For the Voice‘s Stephanie Zacharek, “the chief reason to see The Hitchcock 9 on the big screen is to bask in how gorgeous the films are—the satiny quality of the images is the stuff of moviegoing euphoria. The Ring, in particular, shimmers with a romantic idealism we don’t usually associate with Hitchcock: Two lovers, in a moment of contentment that’s about to be broken, gaze at their image reflected in a pool. The sequence is luminous and hypnotic, reminiscent of another deeply romantic picture, F.W. Murnau‘s Sunrise, also made that year. This is a Hitchcock we don’t often see, a filmmaker with his training wheels still on, eager to prove how much he can do. The Hitchcock 9 shows genius taking shape, frame by frame, sneaking up on us without the benefit of words. There is no need for them.”

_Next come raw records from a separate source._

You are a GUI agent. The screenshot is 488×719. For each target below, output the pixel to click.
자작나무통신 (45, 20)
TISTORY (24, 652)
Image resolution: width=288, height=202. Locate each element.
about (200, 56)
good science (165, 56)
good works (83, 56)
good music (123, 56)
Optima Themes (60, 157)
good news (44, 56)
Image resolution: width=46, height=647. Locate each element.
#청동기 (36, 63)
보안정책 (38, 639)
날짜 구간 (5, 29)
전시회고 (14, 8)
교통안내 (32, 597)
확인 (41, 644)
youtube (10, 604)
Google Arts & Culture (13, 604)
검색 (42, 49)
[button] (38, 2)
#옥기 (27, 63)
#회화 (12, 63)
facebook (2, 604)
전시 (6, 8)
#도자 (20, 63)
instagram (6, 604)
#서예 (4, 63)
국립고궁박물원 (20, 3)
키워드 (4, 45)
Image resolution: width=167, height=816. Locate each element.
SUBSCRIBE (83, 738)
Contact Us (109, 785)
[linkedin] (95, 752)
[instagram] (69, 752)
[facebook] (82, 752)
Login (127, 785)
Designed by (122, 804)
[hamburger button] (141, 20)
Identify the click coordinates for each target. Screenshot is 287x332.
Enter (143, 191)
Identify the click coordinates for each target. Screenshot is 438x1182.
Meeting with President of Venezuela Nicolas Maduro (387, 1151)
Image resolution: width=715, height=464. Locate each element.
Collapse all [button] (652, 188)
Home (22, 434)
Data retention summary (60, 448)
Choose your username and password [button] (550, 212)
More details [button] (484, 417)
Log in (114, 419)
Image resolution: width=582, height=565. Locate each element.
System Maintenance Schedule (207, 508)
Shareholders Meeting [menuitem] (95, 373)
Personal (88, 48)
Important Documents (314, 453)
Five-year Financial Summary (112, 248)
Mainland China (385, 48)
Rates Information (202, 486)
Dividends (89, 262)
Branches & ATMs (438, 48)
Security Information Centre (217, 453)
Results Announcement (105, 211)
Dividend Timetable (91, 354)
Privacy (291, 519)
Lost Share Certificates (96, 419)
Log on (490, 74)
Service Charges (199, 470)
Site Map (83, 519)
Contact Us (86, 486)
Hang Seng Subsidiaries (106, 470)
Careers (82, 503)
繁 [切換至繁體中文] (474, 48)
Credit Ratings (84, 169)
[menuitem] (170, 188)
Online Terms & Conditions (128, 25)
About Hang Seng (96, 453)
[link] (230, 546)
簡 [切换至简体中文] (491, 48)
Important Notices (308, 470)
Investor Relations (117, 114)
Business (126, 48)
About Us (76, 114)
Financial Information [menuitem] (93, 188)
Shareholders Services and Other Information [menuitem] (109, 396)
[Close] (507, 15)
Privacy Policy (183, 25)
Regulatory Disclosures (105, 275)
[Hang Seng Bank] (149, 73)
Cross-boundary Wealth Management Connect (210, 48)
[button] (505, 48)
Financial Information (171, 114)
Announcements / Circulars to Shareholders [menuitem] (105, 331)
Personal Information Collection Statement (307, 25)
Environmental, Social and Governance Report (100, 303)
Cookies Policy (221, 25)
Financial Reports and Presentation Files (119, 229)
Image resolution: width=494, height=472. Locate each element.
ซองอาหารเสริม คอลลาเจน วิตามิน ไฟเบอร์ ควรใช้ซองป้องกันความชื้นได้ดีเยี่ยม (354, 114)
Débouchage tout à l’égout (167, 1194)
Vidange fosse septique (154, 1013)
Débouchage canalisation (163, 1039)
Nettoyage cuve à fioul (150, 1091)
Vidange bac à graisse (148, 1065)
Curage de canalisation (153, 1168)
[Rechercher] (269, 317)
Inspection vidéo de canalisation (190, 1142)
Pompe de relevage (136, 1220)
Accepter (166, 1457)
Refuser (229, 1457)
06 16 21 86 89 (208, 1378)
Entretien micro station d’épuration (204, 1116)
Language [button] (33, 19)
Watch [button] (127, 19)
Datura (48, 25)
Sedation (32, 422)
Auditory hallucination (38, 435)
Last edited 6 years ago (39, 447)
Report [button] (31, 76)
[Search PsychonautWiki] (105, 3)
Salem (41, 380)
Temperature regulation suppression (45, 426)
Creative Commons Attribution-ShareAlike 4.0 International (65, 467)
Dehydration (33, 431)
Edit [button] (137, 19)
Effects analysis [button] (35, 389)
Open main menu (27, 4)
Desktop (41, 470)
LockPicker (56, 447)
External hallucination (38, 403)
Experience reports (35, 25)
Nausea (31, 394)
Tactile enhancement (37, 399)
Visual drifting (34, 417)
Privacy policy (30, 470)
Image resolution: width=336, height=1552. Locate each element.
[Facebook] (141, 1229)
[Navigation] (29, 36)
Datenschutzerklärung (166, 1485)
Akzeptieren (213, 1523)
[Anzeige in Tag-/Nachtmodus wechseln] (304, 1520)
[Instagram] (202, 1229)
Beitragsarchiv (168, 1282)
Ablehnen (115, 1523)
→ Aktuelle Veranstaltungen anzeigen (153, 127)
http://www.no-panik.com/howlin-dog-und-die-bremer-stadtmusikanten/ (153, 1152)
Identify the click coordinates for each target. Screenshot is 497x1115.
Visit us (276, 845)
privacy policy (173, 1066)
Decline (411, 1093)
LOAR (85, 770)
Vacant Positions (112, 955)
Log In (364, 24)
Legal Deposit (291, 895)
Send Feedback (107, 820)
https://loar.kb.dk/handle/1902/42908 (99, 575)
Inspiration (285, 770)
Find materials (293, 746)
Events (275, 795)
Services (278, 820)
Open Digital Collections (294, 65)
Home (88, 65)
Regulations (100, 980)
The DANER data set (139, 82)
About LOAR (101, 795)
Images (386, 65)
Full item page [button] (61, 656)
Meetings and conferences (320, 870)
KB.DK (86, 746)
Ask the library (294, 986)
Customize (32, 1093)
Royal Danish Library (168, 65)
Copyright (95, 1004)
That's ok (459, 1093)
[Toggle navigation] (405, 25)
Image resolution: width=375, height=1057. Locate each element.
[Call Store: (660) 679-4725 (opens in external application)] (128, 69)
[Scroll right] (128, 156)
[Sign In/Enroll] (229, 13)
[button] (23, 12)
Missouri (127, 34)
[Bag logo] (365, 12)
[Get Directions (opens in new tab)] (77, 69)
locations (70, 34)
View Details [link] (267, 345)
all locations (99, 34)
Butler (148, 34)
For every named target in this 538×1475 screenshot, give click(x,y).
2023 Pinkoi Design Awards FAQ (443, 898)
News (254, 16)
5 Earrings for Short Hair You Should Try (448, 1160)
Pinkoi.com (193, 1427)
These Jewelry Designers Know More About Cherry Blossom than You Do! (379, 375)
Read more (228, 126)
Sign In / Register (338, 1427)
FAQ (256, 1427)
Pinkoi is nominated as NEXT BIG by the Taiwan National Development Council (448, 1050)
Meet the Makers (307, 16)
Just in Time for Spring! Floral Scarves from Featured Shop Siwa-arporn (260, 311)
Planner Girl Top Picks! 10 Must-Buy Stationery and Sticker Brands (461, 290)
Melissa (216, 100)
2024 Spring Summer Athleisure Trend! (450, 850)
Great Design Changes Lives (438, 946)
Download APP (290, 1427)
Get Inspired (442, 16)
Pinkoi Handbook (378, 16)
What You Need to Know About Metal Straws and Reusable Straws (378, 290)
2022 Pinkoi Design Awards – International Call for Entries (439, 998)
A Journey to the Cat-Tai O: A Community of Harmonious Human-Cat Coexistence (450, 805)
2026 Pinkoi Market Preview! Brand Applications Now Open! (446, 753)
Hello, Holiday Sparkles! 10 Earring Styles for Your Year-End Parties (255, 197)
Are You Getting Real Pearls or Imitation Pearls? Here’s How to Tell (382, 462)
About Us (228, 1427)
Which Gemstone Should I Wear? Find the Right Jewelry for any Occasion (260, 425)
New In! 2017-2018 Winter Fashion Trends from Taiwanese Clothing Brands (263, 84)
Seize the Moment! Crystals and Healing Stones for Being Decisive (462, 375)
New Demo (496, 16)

Downhill “augurs the director’s The 39 Steps (1935), The Wrong Man (1956), and North by Northwest (1959) in that it’s about a man who has to pay the consequences of a crime he didn’t commit,” writes Graham Fuller for Artinfo. “One of the subtexts of Downhill is fear of women’s sexuality, manifested in the Clara Bow-like waitress’s blatant come-ons to Roddy and his friend in a school tuck-shop’s back room, in Julia throwing her head back with her mouth open when Roddy enters her dressing room, in the lust of the bovine lonely woman, whose faint moustache shows up as the light of dawn penetrates the dancehall. This fear is exacerbated by Novello’s fragile, epicene quality, which had bordered on neurasthenia in The Lodger.”

Update, 6/30: Florence Almozini, Program Director for BAMcinématek, and Rodney Sauer of the Mont Alto Motion Picture Orchestra are guests on the Leonard Lopate Show.

Update, 7/4: “It’s not that I ever lost appreciation for Hitchcock,” writes Michael T. Toole for Film International, “but somehow watching his embryonic work, I savored again the beauty and ease that he conveyed his narratives, with images over dialogue. The result is not only fluid, cinematic, but the connection the audience gets by witnessing the joy of creative effort.”

Update, 8/2: Vince Keenan caught the Hitchcock 9 at Seattle’s SIFF Cinema recently and offers observations on the lot of them.

Update, 8/9: The Hitchcock 9 have arrived in Chicago, at the Music Box, and Ben Sachs introduces the Reader‘s guide, with reviews from Dave Kehr and Jonathan Rosenbaum.

Update, 8/16: Marilyn Ferdinand writes up an appreciation of The Lodger.